Folha de S. Paulo


Um Carnaval de vida floresce no território dos mortos em Cabul

O ponto de encontro das crianças é o túmulo de uma certa Bibi Jawaher. Ela morreu há 27 anos, a inscrição em sua lápide está tão desbotada que você tem que passar os dedos sobre ela para entender totalmente o seu nome e o ano da sua morte.

Mas a boa localização do seu lugar de descanso, em uma pequena colina no meio do vasto cemitério Kart-e-Sakhi em Cabul ocidental, dá a um grupo de jovens trabalhadores uma vista deslumbrante para potenciais clientes que visitam as milhares de sepulturas que pontilham a montanha.

Aqui está um joalheiro de meia-idade fazendo sua peregrinação semanal à mãe, que morreu de câncer; ele paga um dinheiro extra para que o túmulo dela seja lavado com a precisão de um banho de esponja. Aqui está a mãe angustiada por pesadelos de que o túmulo do seu filho de 15 anos, que cometeu suicídio depois de um fracasso amoroso, seja engolido por chamas. Ela visita o cemitério regularmente para verificar a lápide, que mostra um retrato do seu filho vestindo jaqueta e gravata, e oferece às crianças um pouco de água para ser borrifada, ritualmente, sobre o túmulo.

[Linhas brutas]
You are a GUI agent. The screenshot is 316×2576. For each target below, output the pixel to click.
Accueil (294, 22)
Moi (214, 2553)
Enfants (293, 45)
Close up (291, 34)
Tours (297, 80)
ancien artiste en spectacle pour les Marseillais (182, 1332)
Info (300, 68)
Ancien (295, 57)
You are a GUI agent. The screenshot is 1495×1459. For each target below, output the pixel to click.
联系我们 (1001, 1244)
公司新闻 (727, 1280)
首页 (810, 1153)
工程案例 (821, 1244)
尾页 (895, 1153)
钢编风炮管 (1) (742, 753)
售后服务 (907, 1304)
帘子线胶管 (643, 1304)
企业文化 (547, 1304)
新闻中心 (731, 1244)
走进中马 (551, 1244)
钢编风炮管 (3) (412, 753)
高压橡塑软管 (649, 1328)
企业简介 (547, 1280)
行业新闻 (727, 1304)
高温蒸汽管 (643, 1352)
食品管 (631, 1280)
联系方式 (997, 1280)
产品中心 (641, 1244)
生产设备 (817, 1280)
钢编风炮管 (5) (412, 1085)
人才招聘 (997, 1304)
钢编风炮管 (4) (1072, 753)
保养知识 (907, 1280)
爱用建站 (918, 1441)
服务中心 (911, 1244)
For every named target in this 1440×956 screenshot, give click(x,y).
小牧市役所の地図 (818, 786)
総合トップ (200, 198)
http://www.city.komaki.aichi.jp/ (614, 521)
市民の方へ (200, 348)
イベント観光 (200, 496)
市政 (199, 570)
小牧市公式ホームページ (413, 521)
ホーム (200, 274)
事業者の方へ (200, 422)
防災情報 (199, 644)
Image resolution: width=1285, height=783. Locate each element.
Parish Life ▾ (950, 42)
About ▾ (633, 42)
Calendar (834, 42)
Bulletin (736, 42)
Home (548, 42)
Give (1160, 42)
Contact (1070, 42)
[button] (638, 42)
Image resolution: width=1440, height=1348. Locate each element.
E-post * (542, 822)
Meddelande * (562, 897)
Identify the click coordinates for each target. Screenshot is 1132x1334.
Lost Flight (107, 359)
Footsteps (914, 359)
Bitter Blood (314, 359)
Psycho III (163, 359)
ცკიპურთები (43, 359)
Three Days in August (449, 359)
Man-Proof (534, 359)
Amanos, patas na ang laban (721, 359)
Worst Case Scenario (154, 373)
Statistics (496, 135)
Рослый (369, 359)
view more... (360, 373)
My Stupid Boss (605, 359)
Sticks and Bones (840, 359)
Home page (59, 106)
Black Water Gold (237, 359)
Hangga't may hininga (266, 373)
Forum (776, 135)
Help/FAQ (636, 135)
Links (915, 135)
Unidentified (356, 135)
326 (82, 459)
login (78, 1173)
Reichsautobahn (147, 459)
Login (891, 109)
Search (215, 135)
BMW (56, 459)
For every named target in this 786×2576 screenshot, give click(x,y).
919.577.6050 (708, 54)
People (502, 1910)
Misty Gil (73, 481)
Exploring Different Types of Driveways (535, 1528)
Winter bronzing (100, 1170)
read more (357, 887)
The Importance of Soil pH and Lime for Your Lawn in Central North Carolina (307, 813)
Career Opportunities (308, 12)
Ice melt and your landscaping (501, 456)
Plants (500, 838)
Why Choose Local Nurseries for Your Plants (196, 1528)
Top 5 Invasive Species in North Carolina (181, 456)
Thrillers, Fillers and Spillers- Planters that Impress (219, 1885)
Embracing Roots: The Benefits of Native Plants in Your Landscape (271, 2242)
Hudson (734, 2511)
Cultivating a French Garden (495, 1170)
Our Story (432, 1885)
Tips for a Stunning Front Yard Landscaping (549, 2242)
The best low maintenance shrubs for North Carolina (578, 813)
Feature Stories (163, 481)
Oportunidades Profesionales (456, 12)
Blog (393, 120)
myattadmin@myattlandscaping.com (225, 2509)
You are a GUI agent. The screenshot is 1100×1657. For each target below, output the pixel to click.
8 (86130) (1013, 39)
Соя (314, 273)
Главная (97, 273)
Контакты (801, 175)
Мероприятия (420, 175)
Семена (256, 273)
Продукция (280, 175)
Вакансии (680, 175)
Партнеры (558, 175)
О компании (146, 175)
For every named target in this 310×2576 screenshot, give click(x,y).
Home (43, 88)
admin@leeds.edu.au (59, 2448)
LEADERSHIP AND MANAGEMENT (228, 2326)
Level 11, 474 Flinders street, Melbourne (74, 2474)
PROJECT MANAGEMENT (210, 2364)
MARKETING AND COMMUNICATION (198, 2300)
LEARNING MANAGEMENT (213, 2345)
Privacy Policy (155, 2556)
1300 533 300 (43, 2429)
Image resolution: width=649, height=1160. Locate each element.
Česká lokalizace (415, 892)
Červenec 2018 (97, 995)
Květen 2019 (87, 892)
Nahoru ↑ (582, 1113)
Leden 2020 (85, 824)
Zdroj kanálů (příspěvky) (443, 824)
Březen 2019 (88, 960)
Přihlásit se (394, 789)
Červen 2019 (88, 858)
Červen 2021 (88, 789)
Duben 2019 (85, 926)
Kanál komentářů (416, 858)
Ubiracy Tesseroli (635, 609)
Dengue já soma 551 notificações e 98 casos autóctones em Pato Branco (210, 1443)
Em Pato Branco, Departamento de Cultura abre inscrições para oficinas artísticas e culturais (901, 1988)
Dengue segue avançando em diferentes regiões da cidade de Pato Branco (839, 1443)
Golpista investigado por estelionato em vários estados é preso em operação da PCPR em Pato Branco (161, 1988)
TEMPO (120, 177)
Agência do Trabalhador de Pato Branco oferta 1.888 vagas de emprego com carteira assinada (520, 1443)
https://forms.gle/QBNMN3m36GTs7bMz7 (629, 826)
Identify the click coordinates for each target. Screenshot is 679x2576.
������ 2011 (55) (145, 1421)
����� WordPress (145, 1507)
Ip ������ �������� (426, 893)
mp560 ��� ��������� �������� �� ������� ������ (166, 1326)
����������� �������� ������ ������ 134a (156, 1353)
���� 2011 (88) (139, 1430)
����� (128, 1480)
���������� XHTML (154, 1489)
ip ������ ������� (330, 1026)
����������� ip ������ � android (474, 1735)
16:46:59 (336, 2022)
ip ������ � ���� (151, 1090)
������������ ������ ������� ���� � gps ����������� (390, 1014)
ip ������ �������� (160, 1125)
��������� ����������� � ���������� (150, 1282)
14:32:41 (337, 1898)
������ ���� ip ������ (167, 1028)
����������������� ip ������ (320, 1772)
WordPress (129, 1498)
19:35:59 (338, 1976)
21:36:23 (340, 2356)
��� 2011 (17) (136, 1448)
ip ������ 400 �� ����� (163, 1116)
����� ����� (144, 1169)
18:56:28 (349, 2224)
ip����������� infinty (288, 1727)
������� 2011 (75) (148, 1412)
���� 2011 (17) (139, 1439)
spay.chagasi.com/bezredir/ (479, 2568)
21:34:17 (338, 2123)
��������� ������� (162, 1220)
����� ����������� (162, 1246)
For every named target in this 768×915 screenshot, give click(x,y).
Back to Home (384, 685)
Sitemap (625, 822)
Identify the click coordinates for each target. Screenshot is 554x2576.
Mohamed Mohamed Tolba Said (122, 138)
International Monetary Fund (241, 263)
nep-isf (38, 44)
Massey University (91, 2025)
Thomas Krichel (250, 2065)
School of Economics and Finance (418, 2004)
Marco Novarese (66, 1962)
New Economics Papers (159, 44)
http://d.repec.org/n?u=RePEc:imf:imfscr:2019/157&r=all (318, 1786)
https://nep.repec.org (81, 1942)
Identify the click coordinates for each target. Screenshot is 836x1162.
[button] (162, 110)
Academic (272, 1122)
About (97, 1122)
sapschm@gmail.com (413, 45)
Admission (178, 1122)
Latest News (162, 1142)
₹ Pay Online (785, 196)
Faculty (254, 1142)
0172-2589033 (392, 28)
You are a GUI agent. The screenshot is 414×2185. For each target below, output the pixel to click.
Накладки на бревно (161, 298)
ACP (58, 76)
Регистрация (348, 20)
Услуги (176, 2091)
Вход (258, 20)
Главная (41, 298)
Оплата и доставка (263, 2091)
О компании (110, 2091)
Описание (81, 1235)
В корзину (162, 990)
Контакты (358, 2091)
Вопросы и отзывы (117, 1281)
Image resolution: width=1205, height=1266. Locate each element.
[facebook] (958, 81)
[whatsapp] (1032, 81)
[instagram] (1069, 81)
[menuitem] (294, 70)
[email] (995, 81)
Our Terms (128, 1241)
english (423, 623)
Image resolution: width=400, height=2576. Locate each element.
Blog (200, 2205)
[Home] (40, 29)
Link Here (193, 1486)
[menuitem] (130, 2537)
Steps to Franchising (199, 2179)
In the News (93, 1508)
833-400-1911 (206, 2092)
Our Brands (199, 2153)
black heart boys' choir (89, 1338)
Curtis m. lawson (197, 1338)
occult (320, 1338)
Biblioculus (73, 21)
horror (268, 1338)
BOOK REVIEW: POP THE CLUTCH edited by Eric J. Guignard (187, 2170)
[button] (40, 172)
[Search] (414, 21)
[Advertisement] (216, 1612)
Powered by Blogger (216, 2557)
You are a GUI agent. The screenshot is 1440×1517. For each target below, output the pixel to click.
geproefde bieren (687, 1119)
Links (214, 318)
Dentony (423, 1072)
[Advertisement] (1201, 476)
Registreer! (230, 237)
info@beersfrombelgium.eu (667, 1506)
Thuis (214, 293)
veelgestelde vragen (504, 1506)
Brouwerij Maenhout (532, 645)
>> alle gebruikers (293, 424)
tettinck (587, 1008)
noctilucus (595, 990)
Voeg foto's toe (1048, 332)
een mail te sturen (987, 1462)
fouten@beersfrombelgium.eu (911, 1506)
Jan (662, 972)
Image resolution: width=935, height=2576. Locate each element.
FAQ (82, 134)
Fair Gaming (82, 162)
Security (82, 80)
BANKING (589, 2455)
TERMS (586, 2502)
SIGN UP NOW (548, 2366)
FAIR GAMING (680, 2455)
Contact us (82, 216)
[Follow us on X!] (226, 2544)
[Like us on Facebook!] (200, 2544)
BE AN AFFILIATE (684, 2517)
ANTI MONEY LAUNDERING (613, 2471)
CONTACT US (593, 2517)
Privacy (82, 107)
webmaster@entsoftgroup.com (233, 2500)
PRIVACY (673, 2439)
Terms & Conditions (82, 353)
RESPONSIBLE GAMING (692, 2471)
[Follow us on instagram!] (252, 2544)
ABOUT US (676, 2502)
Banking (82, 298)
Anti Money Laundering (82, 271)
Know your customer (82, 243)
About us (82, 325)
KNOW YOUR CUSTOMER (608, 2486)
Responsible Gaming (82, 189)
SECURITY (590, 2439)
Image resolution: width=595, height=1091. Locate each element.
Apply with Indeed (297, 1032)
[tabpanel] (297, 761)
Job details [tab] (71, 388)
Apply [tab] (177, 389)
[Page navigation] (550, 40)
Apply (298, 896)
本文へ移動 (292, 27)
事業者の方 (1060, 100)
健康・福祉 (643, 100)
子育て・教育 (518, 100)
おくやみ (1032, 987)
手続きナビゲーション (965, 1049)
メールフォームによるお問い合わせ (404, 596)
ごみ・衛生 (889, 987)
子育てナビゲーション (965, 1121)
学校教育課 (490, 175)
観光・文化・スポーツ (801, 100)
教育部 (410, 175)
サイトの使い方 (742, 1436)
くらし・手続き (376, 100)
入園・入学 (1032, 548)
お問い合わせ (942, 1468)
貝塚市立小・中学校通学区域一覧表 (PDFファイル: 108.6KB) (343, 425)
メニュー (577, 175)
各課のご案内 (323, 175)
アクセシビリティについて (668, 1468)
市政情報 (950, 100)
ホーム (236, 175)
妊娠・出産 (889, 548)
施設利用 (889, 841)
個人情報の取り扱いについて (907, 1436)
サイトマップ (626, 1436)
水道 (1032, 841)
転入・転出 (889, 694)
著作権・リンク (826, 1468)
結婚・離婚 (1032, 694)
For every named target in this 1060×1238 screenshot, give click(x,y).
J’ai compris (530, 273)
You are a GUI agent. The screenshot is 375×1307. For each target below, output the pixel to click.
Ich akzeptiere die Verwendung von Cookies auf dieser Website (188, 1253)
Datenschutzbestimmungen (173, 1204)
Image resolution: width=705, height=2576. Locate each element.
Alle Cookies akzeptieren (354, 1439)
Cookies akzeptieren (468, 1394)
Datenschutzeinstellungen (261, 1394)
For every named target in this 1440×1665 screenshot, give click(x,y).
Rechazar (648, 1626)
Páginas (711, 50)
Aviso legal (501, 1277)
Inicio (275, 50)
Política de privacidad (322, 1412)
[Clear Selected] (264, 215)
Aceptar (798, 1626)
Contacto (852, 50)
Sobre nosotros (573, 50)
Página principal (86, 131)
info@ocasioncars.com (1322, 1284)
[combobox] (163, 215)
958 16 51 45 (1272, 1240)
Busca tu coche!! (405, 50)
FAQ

Instruções e requisitos
Segundo o texto sobre o cemitério de Cabul, como se chama o cemitério onde fica o túmulo de Bibi Jawaher? As linhas foram obtidas de uma fonte diferente.

Resposta completa
Chama-se Kart-e-Sakhi e fica em Cabul ocidental.